* Task instructions *
Write out the full passage below about DU and the sanctions on Iraq, keeping every word unchanged.

* Selected passage *
Since 1943, when the atomic bomb was being developed, there has been an abundance of documented evidence that DU destroys lung tissue and leads to cancer. The UK Atomic Energy Authority quoted a theoretical "500,000 potential deaths" in the region following the Gulf war if only a fraction of DU dust was inhaled. It is ten years on 6 August, Hiroshima Day, since economic sanctions were imposed on Iraq. The United Nations Children's Fund has confirmed that at least half a million children have died as a result of the sanctions and the destruction of Iraq's infrastructure. That is many more than died at Hiroshima.

The crime of using DU is compounded by the denial to Iraq of equipment and expertise that can be deployed to clean up its contaminated battlefields, as Kuwait was cleared up. At the same time, the US-dominated Sanctions Committee in New York has blocked or delayed a range of cancer-diagnostic equipment, chemotherapy drugs and even painkillers; there is virtually no morphine, the drug that allows cancer sufferers to die without the extremes of suffering and with dignity. "For us doctors," said Dr Al-Ali, a paediatrician in Basra, "it is like torture." Three children died while I was in his ward. Those responsible should be called to account for acts no less murderous than the crimes of the thug in Baghdad. That they take their lethal decisions at great remove in distance and culture in no way diminishes their culpability.

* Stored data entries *
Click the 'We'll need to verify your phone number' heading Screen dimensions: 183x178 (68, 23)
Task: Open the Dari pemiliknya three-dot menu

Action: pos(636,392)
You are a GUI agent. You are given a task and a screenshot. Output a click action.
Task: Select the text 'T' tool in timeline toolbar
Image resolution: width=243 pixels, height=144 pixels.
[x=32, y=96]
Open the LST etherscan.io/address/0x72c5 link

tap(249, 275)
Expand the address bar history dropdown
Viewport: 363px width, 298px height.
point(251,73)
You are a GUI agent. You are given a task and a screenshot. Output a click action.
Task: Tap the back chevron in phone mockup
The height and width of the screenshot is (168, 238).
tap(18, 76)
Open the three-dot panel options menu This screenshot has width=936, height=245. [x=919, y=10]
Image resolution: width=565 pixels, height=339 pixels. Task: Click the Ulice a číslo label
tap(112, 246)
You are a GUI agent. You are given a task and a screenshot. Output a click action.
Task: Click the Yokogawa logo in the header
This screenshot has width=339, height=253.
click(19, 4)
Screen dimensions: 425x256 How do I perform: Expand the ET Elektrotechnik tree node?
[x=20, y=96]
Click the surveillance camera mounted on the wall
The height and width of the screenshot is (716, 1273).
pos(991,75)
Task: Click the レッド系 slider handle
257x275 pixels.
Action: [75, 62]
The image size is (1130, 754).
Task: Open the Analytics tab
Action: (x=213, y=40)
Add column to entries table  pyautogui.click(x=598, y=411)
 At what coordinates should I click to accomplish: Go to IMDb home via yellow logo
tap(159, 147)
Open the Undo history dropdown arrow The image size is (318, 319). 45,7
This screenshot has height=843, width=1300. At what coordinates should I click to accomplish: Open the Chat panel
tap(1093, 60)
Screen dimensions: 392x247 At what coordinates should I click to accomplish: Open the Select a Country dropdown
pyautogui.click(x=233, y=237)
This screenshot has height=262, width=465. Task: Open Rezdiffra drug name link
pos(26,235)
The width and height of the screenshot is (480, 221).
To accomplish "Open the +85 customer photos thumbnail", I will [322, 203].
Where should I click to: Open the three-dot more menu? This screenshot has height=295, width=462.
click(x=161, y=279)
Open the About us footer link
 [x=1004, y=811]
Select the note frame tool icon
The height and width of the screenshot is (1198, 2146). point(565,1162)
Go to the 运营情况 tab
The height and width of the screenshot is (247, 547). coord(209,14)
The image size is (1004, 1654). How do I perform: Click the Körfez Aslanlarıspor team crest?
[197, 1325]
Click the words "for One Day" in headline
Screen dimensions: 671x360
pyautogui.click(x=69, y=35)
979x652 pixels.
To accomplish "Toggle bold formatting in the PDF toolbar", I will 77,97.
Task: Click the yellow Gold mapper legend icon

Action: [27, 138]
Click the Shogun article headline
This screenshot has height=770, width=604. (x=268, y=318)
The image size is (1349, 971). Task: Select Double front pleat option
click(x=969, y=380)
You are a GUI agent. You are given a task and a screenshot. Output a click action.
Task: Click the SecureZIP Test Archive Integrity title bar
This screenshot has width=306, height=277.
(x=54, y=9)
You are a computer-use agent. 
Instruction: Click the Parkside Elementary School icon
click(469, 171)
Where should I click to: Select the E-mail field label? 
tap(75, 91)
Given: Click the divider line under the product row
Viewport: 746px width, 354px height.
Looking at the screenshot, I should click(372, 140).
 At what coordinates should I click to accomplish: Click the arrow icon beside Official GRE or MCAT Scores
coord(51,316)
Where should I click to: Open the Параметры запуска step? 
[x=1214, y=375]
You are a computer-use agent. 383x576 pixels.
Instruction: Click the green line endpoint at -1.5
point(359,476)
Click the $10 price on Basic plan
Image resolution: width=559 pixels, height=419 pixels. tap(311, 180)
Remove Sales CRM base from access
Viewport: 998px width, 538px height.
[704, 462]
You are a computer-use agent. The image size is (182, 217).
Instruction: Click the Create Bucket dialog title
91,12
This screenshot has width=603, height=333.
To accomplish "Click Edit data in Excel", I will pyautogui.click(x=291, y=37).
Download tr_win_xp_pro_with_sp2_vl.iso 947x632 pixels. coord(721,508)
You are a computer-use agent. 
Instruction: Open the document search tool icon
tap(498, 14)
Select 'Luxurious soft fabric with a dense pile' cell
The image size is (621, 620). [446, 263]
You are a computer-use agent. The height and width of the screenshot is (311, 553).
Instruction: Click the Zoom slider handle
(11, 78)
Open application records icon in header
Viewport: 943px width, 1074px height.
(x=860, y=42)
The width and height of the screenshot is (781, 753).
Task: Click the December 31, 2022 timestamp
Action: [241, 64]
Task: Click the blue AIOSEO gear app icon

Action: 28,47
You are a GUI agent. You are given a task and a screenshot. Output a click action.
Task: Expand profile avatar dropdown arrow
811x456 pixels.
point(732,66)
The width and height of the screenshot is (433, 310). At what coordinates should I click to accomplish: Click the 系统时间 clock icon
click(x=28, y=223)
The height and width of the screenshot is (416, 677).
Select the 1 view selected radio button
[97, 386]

* Problem solution *
Since 1943, when the atomic bomb was being developed, there has been an abundance of documented evidence that DU destroys lung tissue and leads to cancer. The UK Atomic Energy Authority quoted a theoretical "500,000 potential deaths" in the region following the Gulf war if only a fraction of DU dust was inhaled. It is ten years on 6 August, Hiroshima Day, since economic sanctions were imposed on Iraq. The United Nations Children's Fund has confirmed that at least half a million children have died as a result of the sanctions and the destruction of Iraq's infrastructure. That is many more than died at Hiroshima.

The crime of using DU is compounded by the denial to Iraq of equipment and expertise that can be deployed to clean up its contaminated battlefields, as Kuwait was cleared up. At the same time, the US-dominated Sanctions Committee in New York has blocked or delayed a range of cancer-diagnostic equipment, chemotherapy drugs and even painkillers; there is virtually no morphine, the drug that allows cancer sufferers to die without the extremes of suffering and with dignity. "For us doctors," said Dr Al-Ali, a paediatrician in Basra, "it is like torture." Three children died while I was in his ward. Those responsible should be called to account for acts no less murderous than the crimes of the thug in Baghdad. That they take their lethal decisions at great remove in distance and culture in no way diminishes their culpability.